Tours

[#MIAM] Alerte pépite : un traiteur japonais zéro déchet au bout du Pont de Fil

Avec des produits locaux.

On entre et on ne voit qu'elle : l’énooooorme baleine en papier peint sur le mur du magasin. Nous voici au 60 Rue Losserand, quartier Paul-Bert de Tours, juste à côté de l’entrée Nord du Pont de Fil. Ouverte en mai, l’adresse entre directement dans le top des bons plans japonais de la ville, aux côtés du Zen pour les sushis (face au CGR Centre) ou du Nobuki côté restau (entre l’Opéra et la préfecture). On peut complètement traverser la Loire exprès pour s’y rendre.

A la tête du lieu : Yuko Toda, dont la formation initiale n’a strictement rien à voir avec la cuisine puisqu’elle a suivi un cursus aux Beaux-Arts à Tokyo. Son métier originel : le design, et la nourriture : sa passion.

 

Arrivée en France après ses études, Yuko a rencontré son mari à Paris (un photographe et directeur artistique tourangeau dont les parents résident à Saint-Etienne-de-Chigny). Ensuite, elle a traversé l’Atlantique direction Montréal (Québec), vaste ville où elle tenait un café designé par ses soins. Une grande adresse à la gestion assez pesante, poussant cette maman de deux enfants à désirer un nouveau défi de taille plus modeste sans pour autant renier ses ambitions autour de la qualité des produits et du style.
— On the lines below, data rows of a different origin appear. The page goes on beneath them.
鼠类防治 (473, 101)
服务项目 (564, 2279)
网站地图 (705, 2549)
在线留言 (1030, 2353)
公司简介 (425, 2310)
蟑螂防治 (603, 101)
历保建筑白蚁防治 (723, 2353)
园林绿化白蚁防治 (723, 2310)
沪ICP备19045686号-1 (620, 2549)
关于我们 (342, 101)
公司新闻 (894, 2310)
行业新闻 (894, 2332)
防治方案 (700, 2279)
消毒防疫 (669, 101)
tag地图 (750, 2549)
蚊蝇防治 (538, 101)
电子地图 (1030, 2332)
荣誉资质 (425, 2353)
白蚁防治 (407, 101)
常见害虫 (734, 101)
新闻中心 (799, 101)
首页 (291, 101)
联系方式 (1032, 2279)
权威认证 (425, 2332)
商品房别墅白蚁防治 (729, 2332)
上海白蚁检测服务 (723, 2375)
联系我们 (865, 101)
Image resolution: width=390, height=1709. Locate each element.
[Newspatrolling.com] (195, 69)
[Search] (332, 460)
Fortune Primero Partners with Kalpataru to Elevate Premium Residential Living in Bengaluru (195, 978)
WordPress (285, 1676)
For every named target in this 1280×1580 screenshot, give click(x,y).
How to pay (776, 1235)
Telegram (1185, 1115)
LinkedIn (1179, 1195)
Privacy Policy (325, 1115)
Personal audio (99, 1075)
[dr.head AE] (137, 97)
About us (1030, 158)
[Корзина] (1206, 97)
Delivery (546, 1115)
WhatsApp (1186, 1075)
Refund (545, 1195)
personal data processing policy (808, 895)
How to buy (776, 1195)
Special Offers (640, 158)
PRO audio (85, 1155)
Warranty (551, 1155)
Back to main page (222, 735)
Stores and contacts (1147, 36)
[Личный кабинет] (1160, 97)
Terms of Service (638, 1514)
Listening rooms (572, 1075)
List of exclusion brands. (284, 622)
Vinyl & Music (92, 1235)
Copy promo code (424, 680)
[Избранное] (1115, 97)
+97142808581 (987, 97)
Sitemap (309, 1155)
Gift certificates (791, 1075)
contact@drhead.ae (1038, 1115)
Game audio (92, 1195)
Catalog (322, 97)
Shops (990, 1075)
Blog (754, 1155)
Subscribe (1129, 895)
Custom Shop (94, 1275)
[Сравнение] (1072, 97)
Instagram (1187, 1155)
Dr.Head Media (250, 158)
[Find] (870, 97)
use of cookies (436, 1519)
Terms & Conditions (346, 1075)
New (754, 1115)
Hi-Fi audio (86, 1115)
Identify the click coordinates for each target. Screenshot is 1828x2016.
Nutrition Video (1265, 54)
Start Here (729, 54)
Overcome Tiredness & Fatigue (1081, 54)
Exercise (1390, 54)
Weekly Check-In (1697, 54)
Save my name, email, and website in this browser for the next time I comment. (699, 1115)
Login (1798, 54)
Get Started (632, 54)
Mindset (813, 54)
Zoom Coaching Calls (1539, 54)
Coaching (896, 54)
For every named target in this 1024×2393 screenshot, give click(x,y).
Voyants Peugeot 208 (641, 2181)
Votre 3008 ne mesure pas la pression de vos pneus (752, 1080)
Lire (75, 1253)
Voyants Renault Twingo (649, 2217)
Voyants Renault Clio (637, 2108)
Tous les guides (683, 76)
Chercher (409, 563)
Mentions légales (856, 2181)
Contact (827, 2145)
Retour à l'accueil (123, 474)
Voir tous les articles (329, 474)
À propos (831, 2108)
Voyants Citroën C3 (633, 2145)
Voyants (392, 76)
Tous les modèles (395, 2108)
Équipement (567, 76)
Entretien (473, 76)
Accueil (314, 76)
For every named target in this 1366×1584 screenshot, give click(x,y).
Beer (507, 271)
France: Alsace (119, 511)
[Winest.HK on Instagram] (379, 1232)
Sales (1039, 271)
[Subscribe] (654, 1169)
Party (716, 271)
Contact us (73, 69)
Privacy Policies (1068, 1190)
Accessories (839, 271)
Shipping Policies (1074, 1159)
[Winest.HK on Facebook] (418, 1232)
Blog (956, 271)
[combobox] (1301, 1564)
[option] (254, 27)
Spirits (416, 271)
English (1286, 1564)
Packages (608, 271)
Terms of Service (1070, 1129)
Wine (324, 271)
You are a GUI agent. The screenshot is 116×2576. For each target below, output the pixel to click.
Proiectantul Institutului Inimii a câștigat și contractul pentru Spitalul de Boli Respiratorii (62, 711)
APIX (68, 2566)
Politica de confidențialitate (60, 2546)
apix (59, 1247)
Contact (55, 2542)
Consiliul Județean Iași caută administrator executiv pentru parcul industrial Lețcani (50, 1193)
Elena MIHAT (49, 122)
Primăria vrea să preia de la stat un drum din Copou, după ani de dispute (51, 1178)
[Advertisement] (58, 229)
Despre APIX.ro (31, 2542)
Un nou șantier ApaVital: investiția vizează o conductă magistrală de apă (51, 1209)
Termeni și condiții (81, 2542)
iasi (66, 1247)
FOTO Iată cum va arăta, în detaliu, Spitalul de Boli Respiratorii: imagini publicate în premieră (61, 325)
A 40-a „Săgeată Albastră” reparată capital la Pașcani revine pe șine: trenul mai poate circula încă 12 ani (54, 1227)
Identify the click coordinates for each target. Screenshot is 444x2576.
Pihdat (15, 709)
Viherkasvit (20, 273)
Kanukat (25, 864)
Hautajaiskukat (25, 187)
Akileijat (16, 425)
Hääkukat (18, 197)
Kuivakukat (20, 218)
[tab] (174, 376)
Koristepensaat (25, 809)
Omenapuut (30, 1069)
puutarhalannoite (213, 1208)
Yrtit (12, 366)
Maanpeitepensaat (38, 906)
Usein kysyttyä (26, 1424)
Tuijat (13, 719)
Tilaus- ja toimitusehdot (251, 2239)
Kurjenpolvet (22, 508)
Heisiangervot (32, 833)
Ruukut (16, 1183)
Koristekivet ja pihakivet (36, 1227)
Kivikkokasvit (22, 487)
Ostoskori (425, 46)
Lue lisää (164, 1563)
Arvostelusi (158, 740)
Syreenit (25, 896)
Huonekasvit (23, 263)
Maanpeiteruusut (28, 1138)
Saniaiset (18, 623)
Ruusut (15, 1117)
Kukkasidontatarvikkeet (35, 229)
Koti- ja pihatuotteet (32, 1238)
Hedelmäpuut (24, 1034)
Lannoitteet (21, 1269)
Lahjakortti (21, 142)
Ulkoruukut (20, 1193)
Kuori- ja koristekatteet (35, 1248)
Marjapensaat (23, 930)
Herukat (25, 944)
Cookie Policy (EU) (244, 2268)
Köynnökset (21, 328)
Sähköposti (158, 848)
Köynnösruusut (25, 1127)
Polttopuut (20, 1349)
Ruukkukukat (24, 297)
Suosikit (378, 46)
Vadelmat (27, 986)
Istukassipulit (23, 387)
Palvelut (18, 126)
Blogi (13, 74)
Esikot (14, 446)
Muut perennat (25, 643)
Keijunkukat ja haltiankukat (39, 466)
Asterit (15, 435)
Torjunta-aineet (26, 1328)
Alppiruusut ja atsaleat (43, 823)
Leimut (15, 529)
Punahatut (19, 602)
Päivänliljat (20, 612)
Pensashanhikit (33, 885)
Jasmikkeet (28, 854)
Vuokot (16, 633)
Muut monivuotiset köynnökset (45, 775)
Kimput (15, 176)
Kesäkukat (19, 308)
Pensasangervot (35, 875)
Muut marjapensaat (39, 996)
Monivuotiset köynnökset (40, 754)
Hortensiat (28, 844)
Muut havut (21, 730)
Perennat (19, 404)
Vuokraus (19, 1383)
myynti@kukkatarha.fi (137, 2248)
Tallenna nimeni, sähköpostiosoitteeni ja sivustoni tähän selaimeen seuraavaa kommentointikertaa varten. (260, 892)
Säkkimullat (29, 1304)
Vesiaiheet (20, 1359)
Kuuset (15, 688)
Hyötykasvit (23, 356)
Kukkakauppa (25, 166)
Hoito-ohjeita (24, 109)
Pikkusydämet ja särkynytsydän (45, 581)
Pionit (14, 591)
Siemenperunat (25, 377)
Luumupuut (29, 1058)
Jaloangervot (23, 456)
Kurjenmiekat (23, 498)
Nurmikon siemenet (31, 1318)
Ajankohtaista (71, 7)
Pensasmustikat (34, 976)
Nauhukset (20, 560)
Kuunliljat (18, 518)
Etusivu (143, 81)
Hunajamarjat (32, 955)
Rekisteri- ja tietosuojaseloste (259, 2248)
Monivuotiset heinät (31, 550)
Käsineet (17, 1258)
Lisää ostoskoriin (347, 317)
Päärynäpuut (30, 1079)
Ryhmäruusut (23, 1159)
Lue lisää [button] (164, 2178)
En arrivant à Tours il y a trois ans, la famille s’est installée à Paul Bert, « un quartier intime, comme un village » résume Yuko Toda qui apprécie de travailler à proximité de son domicile sa devise consistant à dire que la distance maison-bureau doit être suffisamment courte « pour ne pas laisser le temps à un bol de soupe de refroidir. » L’endroit est tout petit, sans cuisine, mais il y a une solution pour tout : le traiteur voisin prête la sienne. La déco est faite maison, réalisée durant le confinement (jetez aussi un œil au plafond et à la carte du Japon près de la porte d’entrée).

 

Ouvert chaque après-midi du mardi au samedi, le Comptoir Kulila propose d’emporter toute une sélection de plats d’inspiration japonaise réalisés à partir de produits souvent locaux (comme des légumes nippons cultivés à Bourgueil), et presque tous bio. Le tout servi dans des contenants compostables ou des bocaux consignés : « Quand les gens les ramènent ça nous permet déchanger sur les recettes » se réjouit Yuko qui prépare des rillons dégraissés dans l’amidon de riz pour attendrir la viande, des rillettes de maquereau « qui vont aussi bien sur du pain que dans un plat de spaghettis » mais aussi les célèbres onigiris à l’effiloché de bœuf bio, au tofu bio et tourangeau, ou alors thon mayo au shiso.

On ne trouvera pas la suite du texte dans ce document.